**WHAT TO WORK ON:**
Whatever appears in the data below, copy it exactly.

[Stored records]
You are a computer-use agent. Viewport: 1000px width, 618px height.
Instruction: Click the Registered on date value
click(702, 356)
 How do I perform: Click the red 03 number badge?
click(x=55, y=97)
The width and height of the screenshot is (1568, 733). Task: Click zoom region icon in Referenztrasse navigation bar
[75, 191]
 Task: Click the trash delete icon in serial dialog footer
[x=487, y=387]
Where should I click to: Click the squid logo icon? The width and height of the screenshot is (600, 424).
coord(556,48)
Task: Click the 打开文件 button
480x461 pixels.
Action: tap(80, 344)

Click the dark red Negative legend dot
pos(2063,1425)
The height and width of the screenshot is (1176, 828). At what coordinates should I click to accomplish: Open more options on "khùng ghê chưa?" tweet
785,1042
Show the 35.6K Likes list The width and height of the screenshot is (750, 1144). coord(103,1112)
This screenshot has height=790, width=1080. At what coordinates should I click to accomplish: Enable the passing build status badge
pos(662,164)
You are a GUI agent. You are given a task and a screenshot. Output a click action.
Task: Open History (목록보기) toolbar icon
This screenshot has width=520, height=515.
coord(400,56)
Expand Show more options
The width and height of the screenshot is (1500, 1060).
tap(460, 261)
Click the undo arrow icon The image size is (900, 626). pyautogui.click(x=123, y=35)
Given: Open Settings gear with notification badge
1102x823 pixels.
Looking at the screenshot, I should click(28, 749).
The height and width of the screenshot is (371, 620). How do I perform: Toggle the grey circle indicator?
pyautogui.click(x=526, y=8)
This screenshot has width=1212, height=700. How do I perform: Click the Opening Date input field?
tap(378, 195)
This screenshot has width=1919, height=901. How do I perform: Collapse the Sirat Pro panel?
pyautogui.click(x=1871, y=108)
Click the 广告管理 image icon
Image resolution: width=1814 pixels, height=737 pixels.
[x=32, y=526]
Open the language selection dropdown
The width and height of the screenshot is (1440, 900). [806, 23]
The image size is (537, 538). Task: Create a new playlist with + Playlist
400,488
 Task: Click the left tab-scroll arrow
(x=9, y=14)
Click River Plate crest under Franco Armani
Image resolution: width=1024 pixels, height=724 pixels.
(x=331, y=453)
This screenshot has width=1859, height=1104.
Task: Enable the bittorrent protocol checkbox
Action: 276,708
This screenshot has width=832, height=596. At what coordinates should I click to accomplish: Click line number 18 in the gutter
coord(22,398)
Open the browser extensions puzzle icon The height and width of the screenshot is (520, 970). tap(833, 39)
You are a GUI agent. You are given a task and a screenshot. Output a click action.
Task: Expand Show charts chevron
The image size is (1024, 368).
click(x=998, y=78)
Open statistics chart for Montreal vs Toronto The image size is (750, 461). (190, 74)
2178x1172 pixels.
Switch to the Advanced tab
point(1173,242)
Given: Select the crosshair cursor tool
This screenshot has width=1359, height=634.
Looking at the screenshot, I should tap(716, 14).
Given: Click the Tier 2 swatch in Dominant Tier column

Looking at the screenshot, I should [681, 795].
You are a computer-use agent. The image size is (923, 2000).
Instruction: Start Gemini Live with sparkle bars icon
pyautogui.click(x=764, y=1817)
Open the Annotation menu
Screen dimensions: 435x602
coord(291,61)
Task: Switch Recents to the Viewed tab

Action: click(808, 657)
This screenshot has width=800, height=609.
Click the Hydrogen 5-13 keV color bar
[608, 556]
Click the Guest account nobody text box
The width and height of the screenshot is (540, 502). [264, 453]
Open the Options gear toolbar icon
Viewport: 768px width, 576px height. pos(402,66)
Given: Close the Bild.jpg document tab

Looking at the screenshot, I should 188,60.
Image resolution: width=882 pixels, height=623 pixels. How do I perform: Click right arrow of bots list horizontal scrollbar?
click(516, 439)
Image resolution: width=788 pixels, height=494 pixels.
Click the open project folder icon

**EXERCISE ANSWER:**
You are a computer-use agent. Viewport: 1000px width, 618px height.
Instruction: Click the Registered on date value
click(702, 356)
 How do I perform: Click the red 03 number badge?
click(x=55, y=97)
The width and height of the screenshot is (1568, 733). Task: Click zoom region icon in Referenztrasse navigation bar
[75, 191]
 Task: Click the trash delete icon in serial dialog footer
[x=487, y=387]
Where should I click to: Click the squid logo icon? The width and height of the screenshot is (600, 424).
coord(556,48)
Task: Click the 打开文件 button
480x461 pixels.
Action: tap(80, 344)

Click the dark red Negative legend dot
pos(2063,1425)
The height and width of the screenshot is (1176, 828). At what coordinates should I click to accomplish: Open more options on "khùng ghê chưa?" tweet
785,1042
Show the 35.6K Likes list The width and height of the screenshot is (750, 1144). coord(103,1112)
This screenshot has height=790, width=1080. At what coordinates should I click to accomplish: Enable the passing build status badge
pos(662,164)
You are a GUI agent. You are given a task and a screenshot. Output a click action.
Task: Open History (목록보기) toolbar icon
This screenshot has width=520, height=515.
coord(400,56)
Expand Show more options
The width and height of the screenshot is (1500, 1060).
tap(460, 261)
Click the undo arrow icon The image size is (900, 626). pyautogui.click(x=123, y=35)
Given: Open Settings gear with notification badge
1102x823 pixels.
Looking at the screenshot, I should click(28, 749).
The height and width of the screenshot is (371, 620). How do I perform: Toggle the grey circle indicator?
pyautogui.click(x=526, y=8)
This screenshot has width=1212, height=700. How do I perform: Click the Opening Date input field?
tap(378, 195)
This screenshot has width=1919, height=901. How do I perform: Collapse the Sirat Pro panel?
pyautogui.click(x=1871, y=108)
Click the 广告管理 image icon
Image resolution: width=1814 pixels, height=737 pixels.
[x=32, y=526]
Open the language selection dropdown
The width and height of the screenshot is (1440, 900). [806, 23]
The image size is (537, 538). Task: Create a new playlist with + Playlist
400,488
 Task: Click the left tab-scroll arrow
(x=9, y=14)
Click River Plate crest under Franco Armani
Image resolution: width=1024 pixels, height=724 pixels.
(x=331, y=453)
This screenshot has width=1859, height=1104.
Task: Enable the bittorrent protocol checkbox
Action: 276,708
This screenshot has width=832, height=596. At what coordinates should I click to accomplish: Click line number 18 in the gutter
coord(22,398)
Open the browser extensions puzzle icon The height and width of the screenshot is (520, 970). tap(833, 39)
You are a GUI agent. You are given a task and a screenshot. Output a click action.
Task: Expand Show charts chevron
The image size is (1024, 368).
click(x=998, y=78)
Open statistics chart for Montreal vs Toronto The image size is (750, 461). (190, 74)
2178x1172 pixels.
Switch to the Advanced tab
point(1173,242)
Given: Select the crosshair cursor tool
This screenshot has width=1359, height=634.
Looking at the screenshot, I should tap(716, 14).
Given: Click the Tier 2 swatch in Dominant Tier column

Looking at the screenshot, I should [681, 795].
You are a computer-use agent. The image size is (923, 2000).
Instruction: Start Gemini Live with sparkle bars icon
pyautogui.click(x=764, y=1817)
Open the Annotation menu
Screen dimensions: 435x602
coord(291,61)
Task: Switch Recents to the Viewed tab

Action: click(808, 657)
This screenshot has width=800, height=609.
Click the Hydrogen 5-13 keV color bar
[608, 556]
Click the Guest account nobody text box
The width and height of the screenshot is (540, 502). [264, 453]
Open the Options gear toolbar icon
Viewport: 768px width, 576px height. pos(402,66)
Given: Close the Bild.jpg document tab

Looking at the screenshot, I should 188,60.
Image resolution: width=882 pixels, height=623 pixels. How do I perform: Click right arrow of bots list horizontal scrollbar?
click(516, 439)
Image resolution: width=788 pixels, height=494 pixels.
Click the open project folder icon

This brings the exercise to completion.